■ STORED DATA ■
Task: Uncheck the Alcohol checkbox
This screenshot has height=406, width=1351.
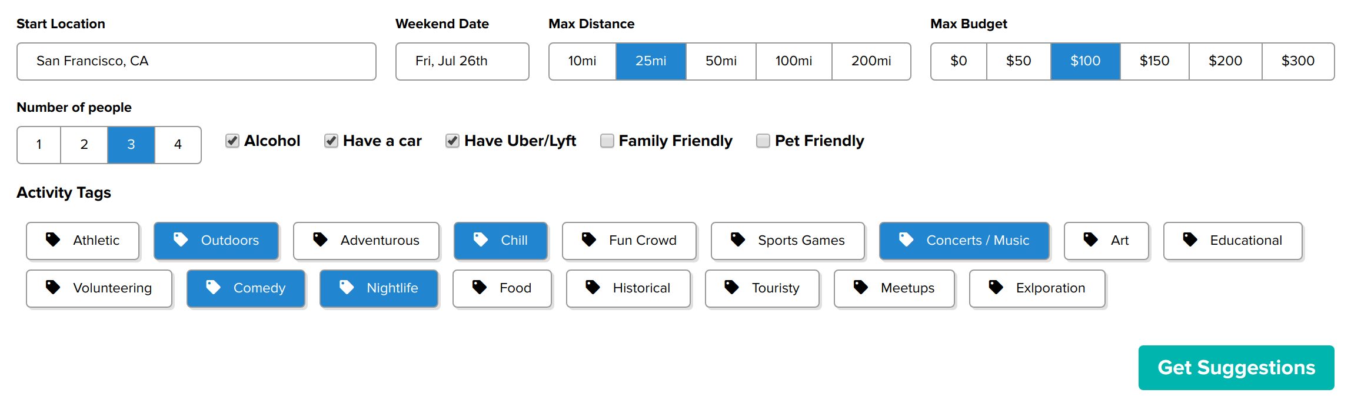Action: (232, 141)
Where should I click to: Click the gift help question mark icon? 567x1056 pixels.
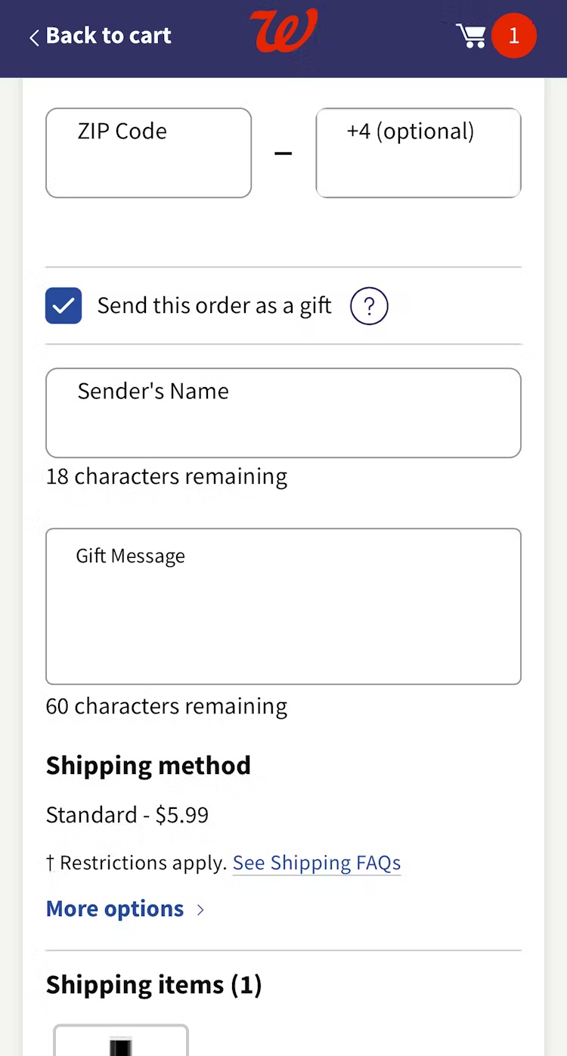pos(369,306)
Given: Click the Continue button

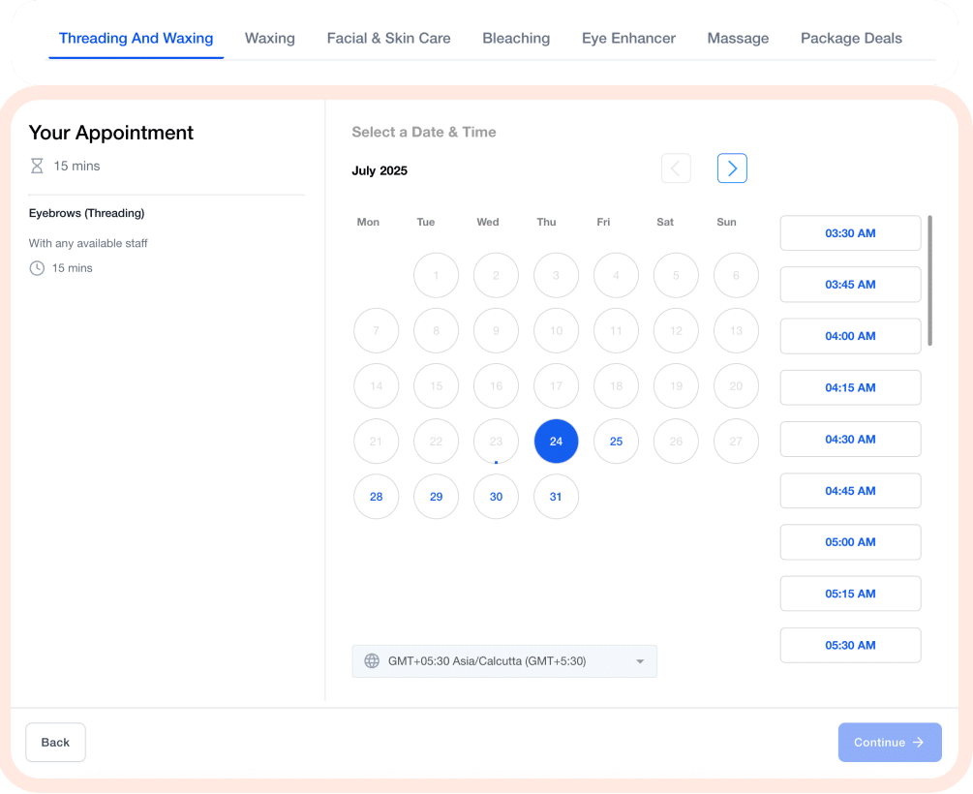Looking at the screenshot, I should point(889,743).
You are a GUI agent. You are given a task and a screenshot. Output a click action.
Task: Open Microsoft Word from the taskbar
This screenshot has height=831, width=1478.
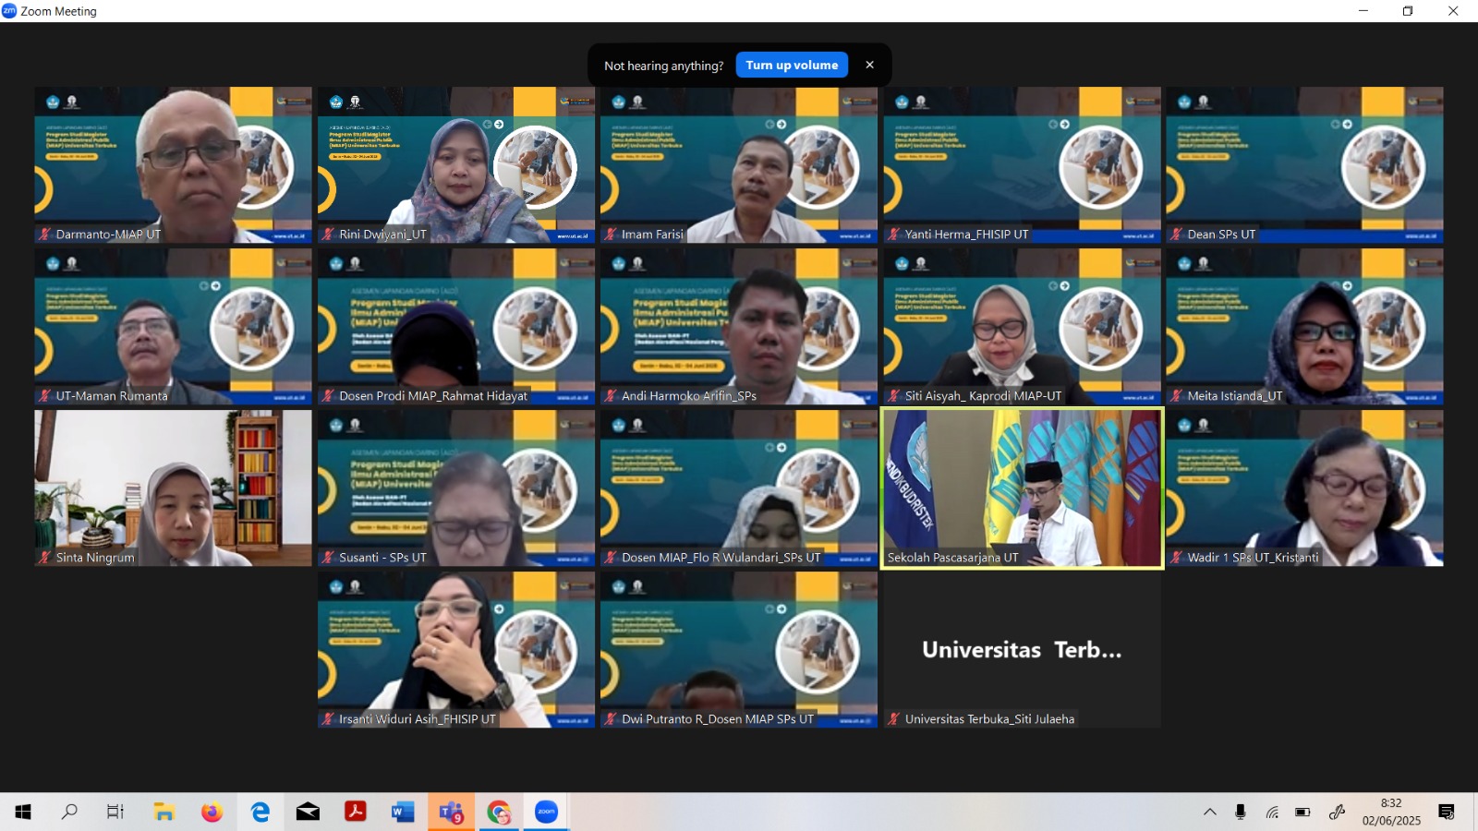[x=403, y=813]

■ WHAT THE TASK REQUIRES ■
Word for word, write out the whole listing, keeping none of the pictures.

■ FINAL ANSWER ■
Task: Uncheck the Alcohol checkbox
This screenshot has height=406, width=1351.
Action: (232, 141)
Where should I click to: Click the gift help question mark icon? 567x1056 pixels.
pos(369,306)
Given: Click the Continue button

Looking at the screenshot, I should point(889,743).
You are a GUI agent. You are given a task and a screenshot. Output a click action.
Task: Open Microsoft Word from the taskbar
This screenshot has height=831, width=1478.
[x=403, y=813]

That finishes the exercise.